[Stored data entries]
────────────────

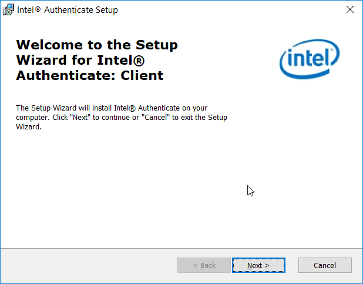Viewport: 363px width, 284px height.
Task: Close the Intel Authenticate Setup window
Action: 350,10
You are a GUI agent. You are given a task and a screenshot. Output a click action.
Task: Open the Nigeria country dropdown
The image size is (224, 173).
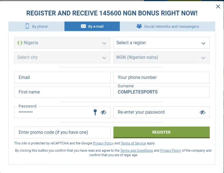click(104, 43)
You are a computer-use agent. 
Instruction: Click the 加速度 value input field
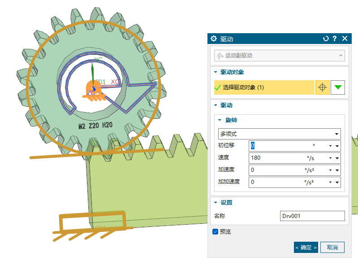pos(278,170)
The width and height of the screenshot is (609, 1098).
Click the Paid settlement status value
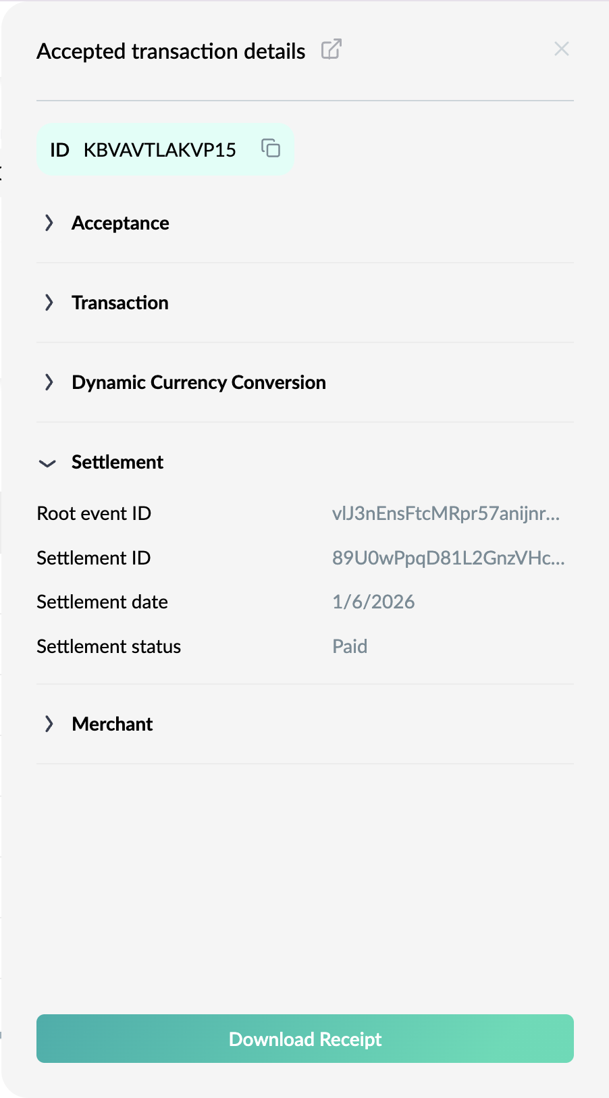(350, 646)
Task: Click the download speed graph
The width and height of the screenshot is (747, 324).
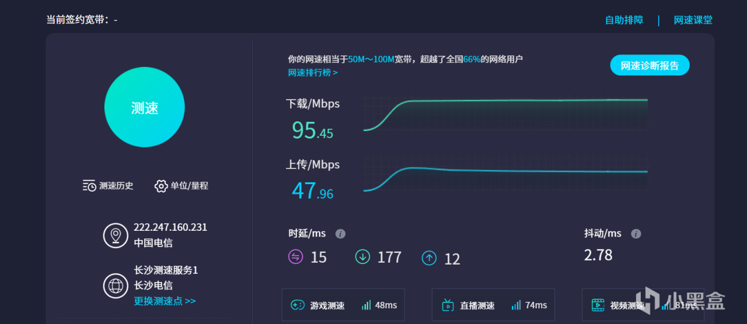Action: (505, 114)
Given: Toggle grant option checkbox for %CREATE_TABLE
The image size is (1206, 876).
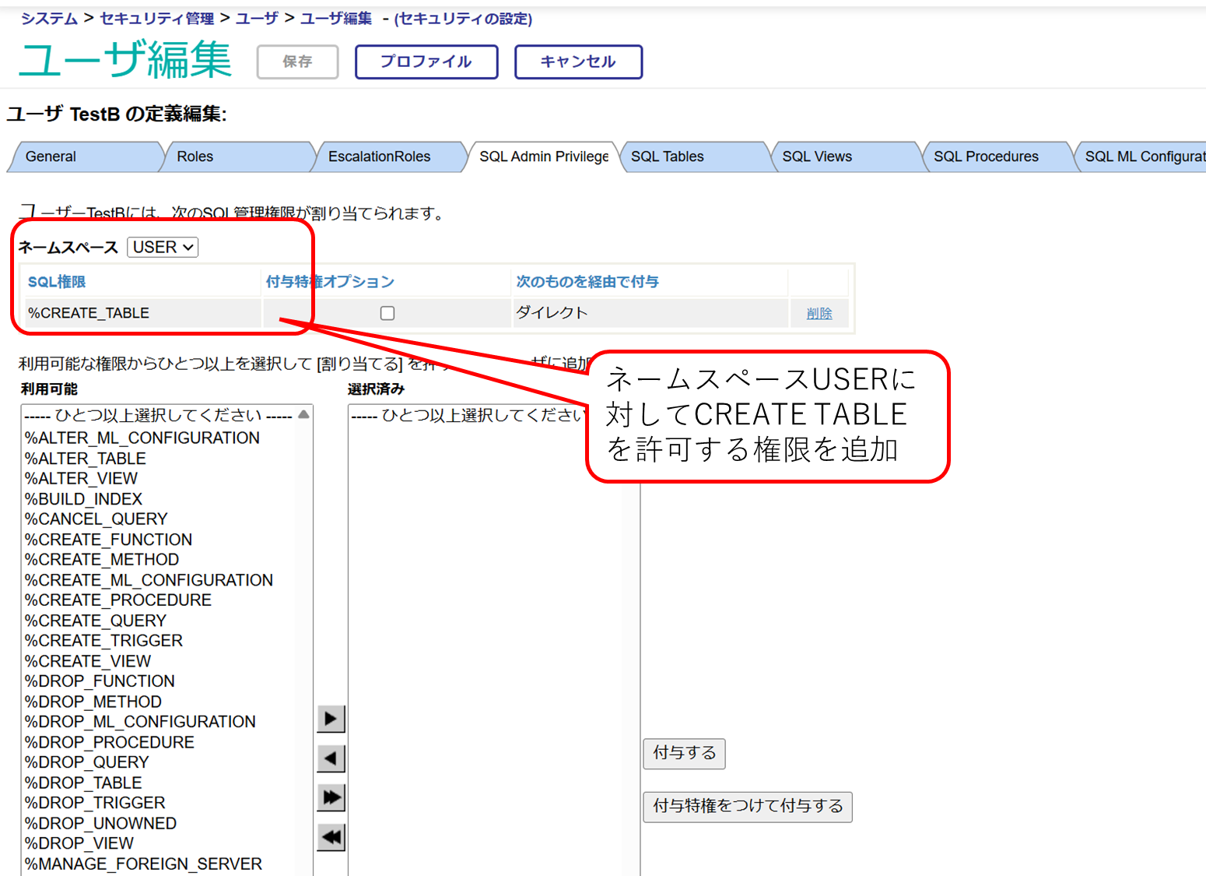Looking at the screenshot, I should tap(387, 313).
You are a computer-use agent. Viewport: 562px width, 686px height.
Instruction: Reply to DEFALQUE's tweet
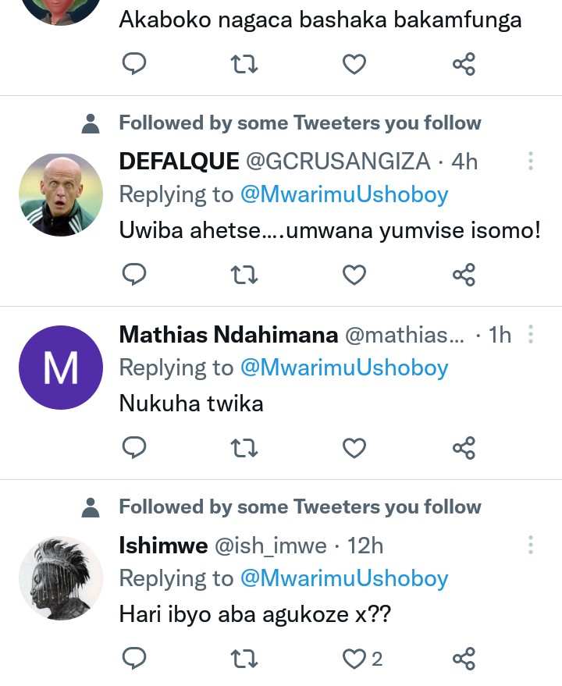[136, 275]
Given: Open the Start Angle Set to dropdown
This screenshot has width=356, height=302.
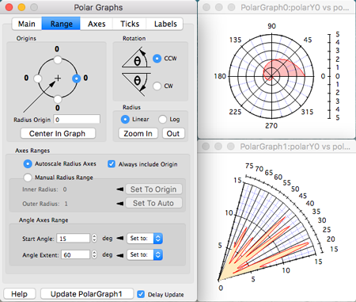Looking at the screenshot, I should click(145, 239).
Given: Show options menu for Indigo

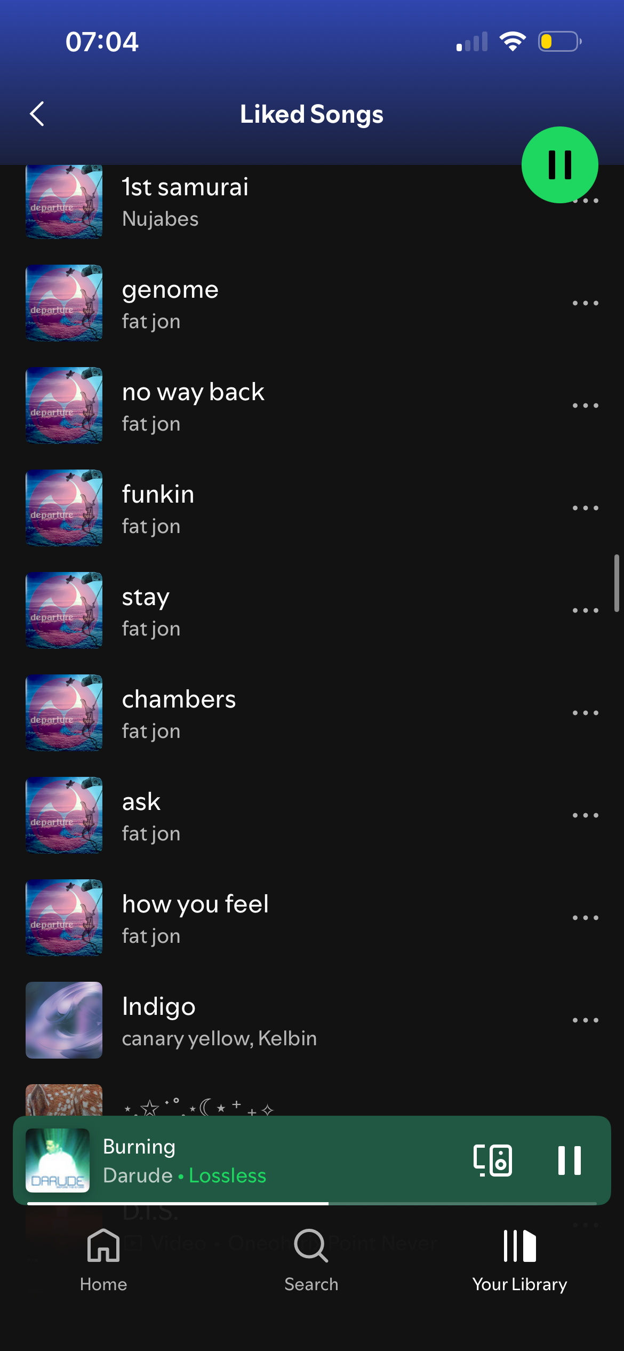Looking at the screenshot, I should tap(586, 1020).
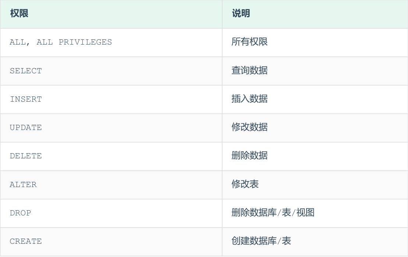408x257 pixels.
Task: Click the word 视图 in the DROP description
Action: point(305,212)
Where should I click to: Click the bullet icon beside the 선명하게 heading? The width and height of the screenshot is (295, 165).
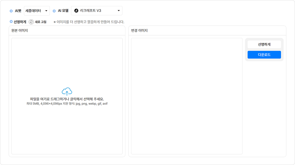tap(11, 22)
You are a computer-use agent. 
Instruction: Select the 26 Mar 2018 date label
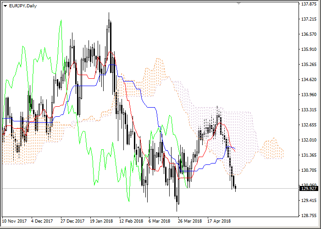(189, 221)
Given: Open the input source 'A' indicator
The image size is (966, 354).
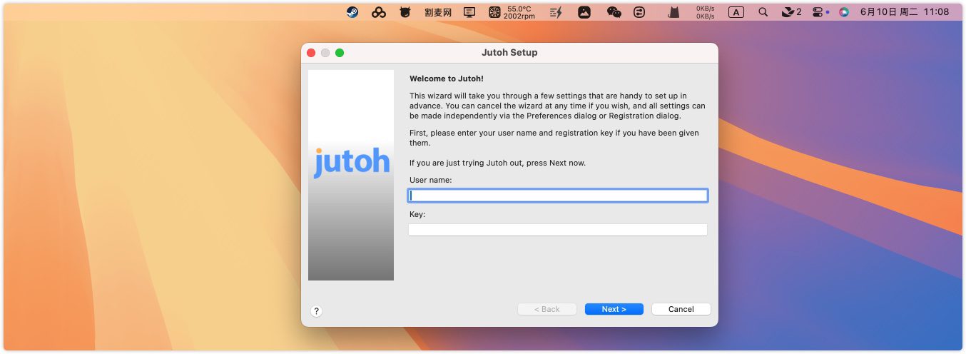Looking at the screenshot, I should click(x=736, y=12).
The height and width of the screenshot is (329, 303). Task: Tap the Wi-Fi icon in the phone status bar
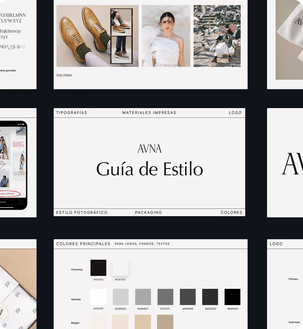21,124
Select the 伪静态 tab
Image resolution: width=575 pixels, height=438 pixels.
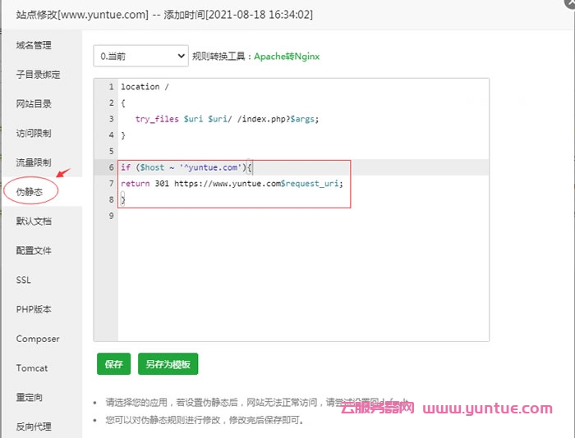(x=30, y=192)
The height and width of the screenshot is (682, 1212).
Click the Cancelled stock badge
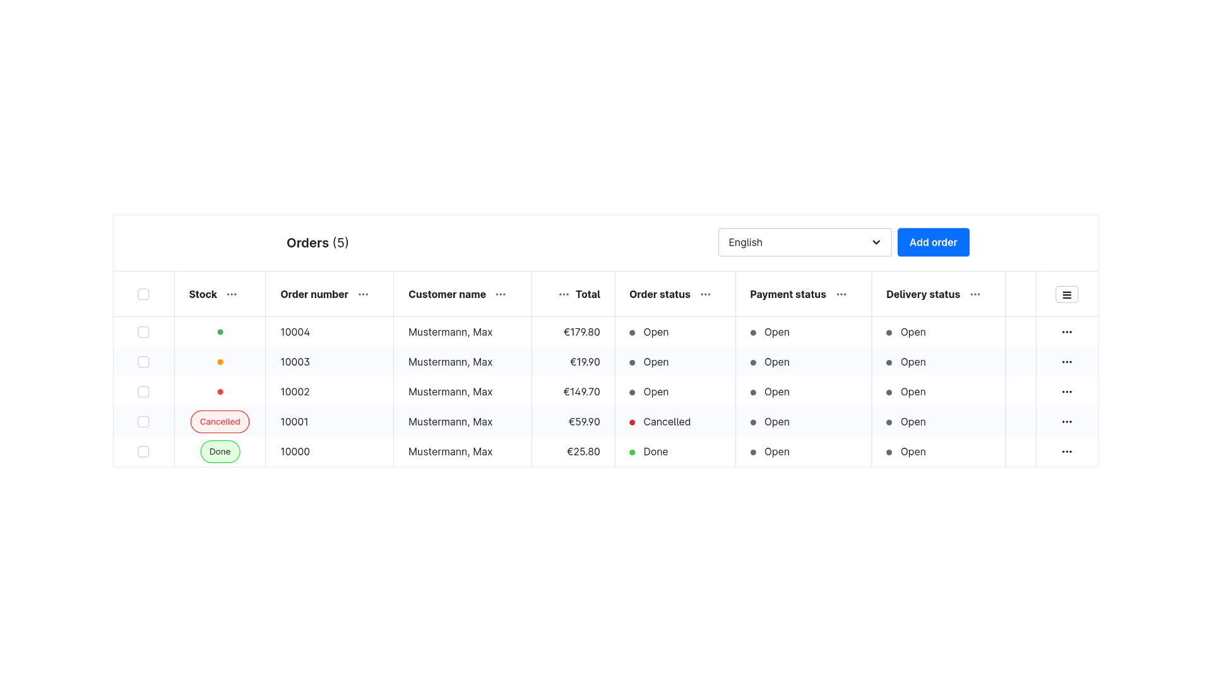(220, 422)
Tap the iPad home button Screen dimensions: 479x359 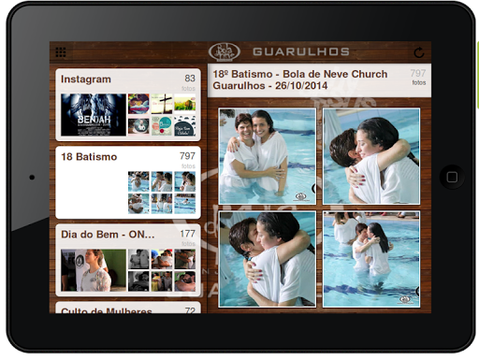[452, 177]
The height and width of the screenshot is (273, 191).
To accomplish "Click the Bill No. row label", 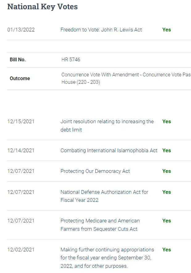I will click(18, 59).
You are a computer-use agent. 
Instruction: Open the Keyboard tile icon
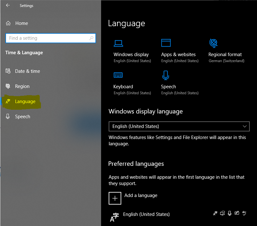coord(118,75)
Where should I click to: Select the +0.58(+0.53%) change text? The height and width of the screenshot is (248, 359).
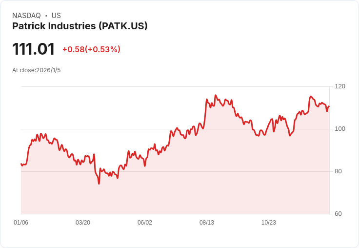point(91,49)
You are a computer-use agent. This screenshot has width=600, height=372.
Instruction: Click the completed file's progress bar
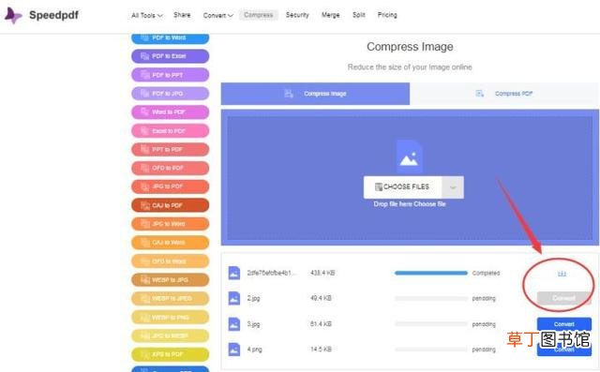[x=431, y=273]
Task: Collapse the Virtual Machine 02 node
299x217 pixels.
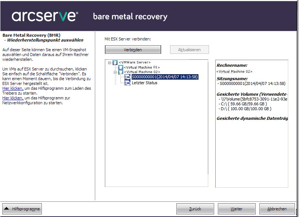Action: coord(115,72)
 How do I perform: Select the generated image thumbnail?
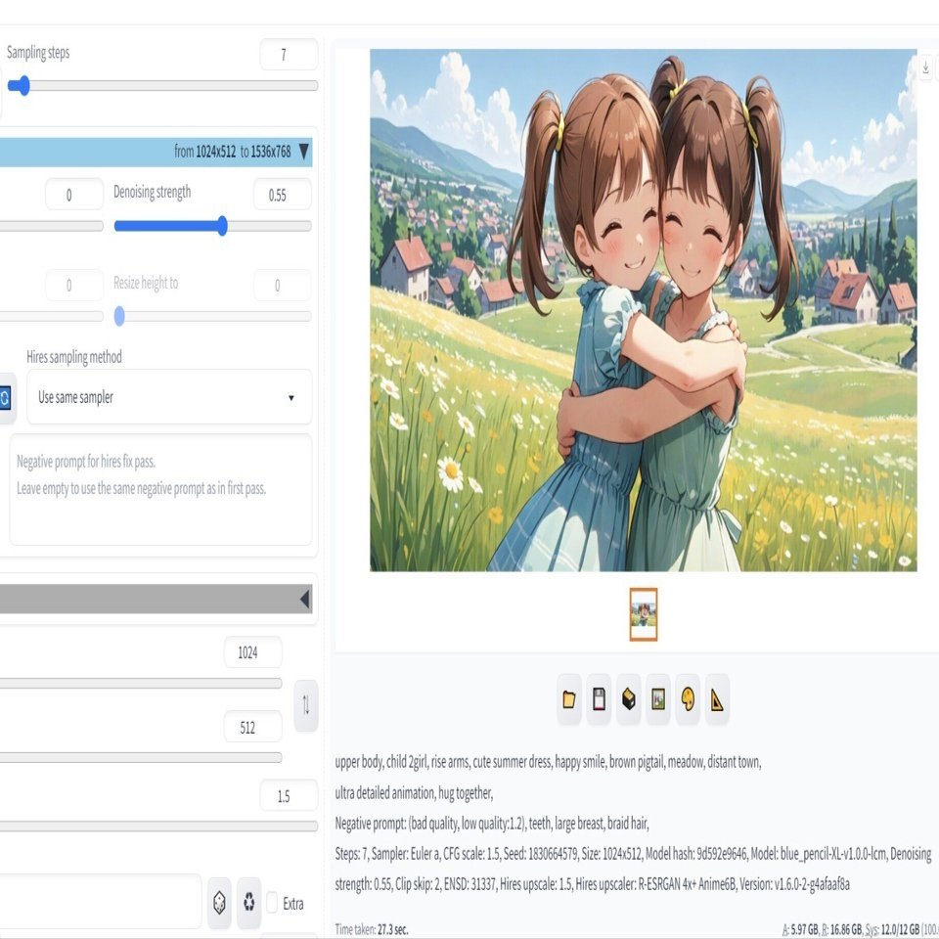tap(643, 613)
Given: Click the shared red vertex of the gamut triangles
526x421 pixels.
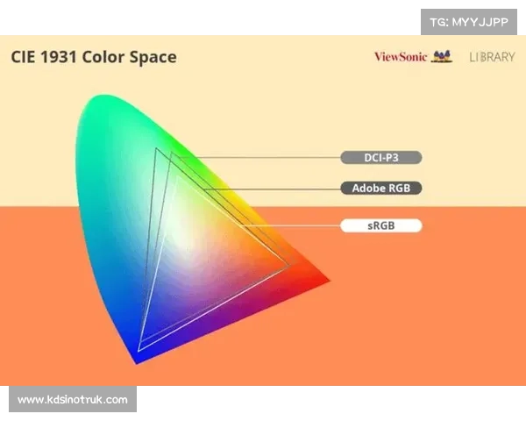Looking at the screenshot, I should [x=289, y=263].
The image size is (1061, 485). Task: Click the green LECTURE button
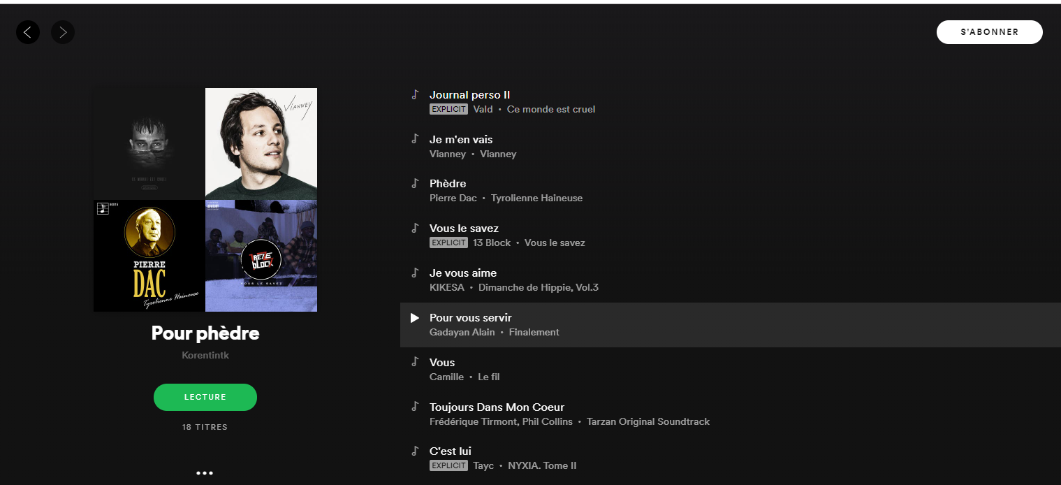tap(205, 397)
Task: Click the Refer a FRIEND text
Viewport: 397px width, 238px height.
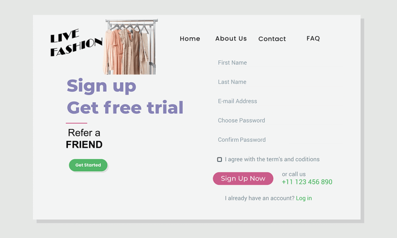Action: 84,139
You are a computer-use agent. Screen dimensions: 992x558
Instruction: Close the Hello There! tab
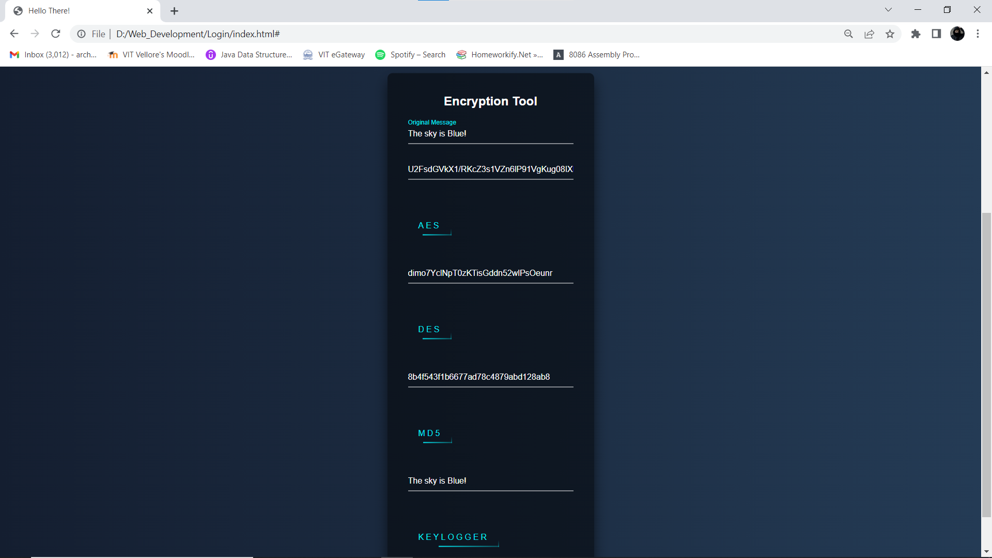point(150,11)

────────────────

:: What you need to do ::
When a line in the data contains "dropdown", return it as written.

:: Exercise solution ::
Task: Open the Nigeria country dropdown
Given: Open the Start Angle Set to dropdown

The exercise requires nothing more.